Die Kontrahenten: Justus Haucap ist Professor für Volkswirtschaftslehre an der Universität Düsseldorf und leitet dort das Institut für Wettbewerbsökonomie. Von 2008 bis 2012 war Haucap Vorsitzender der Monopolkommission, der er bis Juli 2014 angehörte. In der Öffentlichkeit ist er unter anderem als scharfer Kritiker des Leistungsschutzrechts aufgetreten.

Jan Philipp Albrecht sitzt seit 2009 für Bündnis90/Die Grünen im Europaparlament. Der Jurist, der stellvertretender Vorsitzender des Innen- und Justizausschusses ist, setzt sich schwerpunktmäßig für den Schutz der Bürgerrechte ein. Zurzeit ist er Berichterstatter des Europäischen Parlaments für das in der Verhandlung befindliche Datenschutzrahmenabkommen zwischen der EU und den USA.
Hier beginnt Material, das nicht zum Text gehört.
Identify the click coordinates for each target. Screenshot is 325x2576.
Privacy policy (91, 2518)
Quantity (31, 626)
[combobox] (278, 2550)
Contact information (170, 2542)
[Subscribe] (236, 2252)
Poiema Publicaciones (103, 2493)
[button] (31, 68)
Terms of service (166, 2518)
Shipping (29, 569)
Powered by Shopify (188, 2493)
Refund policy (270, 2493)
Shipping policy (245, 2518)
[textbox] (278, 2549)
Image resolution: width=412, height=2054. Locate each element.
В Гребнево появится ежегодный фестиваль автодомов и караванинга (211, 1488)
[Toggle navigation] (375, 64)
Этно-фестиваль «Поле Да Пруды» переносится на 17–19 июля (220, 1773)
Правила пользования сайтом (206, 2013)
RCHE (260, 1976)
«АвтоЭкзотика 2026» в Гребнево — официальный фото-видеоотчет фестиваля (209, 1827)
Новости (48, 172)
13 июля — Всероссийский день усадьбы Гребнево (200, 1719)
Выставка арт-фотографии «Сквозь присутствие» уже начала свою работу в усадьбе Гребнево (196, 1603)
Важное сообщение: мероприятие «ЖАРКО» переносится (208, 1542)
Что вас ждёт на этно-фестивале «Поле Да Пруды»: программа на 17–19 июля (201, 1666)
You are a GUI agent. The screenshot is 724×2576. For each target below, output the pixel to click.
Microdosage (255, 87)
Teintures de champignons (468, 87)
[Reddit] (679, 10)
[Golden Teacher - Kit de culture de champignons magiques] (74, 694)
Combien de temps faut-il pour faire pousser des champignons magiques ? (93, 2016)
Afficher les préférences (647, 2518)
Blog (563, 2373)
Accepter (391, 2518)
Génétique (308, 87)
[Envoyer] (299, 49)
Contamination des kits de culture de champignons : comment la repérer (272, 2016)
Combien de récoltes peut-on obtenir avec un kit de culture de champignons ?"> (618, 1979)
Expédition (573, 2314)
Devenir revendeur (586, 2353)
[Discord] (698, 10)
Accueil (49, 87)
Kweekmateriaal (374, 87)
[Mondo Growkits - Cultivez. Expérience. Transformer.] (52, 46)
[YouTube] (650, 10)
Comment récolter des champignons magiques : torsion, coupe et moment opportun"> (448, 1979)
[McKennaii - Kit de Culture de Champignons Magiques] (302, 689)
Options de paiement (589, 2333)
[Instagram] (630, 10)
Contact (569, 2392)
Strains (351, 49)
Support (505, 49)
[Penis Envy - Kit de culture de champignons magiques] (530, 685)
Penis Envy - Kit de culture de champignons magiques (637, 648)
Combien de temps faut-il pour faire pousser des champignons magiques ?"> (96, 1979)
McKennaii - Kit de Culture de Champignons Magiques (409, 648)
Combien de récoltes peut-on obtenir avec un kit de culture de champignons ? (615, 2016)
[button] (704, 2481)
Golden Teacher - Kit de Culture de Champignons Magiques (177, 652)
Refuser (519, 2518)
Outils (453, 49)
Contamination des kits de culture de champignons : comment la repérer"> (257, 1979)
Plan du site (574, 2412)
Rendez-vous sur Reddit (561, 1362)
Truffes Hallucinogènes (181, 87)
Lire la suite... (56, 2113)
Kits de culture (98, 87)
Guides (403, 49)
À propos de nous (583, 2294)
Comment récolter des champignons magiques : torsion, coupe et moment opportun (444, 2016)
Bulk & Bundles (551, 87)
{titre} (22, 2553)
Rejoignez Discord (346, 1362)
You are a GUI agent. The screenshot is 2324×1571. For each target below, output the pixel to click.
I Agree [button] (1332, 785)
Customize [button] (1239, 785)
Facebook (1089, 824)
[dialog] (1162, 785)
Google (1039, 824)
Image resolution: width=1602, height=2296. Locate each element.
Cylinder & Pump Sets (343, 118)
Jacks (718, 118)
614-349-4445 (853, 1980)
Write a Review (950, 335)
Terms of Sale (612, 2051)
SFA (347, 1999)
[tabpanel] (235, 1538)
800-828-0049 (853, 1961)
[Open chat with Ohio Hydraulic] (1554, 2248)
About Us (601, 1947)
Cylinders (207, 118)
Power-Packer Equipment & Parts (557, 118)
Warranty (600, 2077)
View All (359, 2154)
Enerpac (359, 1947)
Technology Review: Die Position in den Google-Suchergebnissen entscheidet vielfach über den Erfolg von Unternehmen. Der Digitalkonzern erschafft sich ein Imperium von Smartphones über autonome Autos bis Smart-Home-Anwendungen, an dem immer weniger Menschen vorbeikommen – und mit ihren Daten bezahlen müssen. Herr Haucap, ist Google zu mächtig?

Justus Haucap: Speziell in Deutschland wird die Diskussion primär befeuert von den traditionellen Print-Häusern, insbesondere dem Axel-Springer-Konzern. Das hat weniger direkt mit Google zu tun, sondern mit dem Problem, dass die Digitalisierung das Modell der alten Zeitung kaputtgemacht hat. Die zahlenden Leser und die Anzeigen sind weg. Für die Presse ist das eine schreckliche Sache, und wenn es für die Presse eine schreckliche Sache ist, dann auch für Politiker. Das treibt die Diskussion momentan mehr als die Angst der Bürger.

Wenn ich meine Studierenden frage oder die Leute in der Eckkneipe, ob Google nicht ganz schrecklich ist, antworten die: "Sag mal, tickst du noch richtig? Das ist doch 'ne tolle Sache!" Google ermöglicht vielen Leuten Geschäfte, die sie in der Vergangenheit nie hätten tätigen können. Die Digitalisierung ist wunderbar für den Wettbewerb, weil die Eintrittsbarrieren auf vielen Märkten stark gesunken sind und Mini-Unternehmen plötzlich global agieren können. Es gibt sicherlich bestimmte Branchen, wo leicht eine gewisse Abhängigkeit entstehen kann. Die Gefahr wird aber gern übertrieben.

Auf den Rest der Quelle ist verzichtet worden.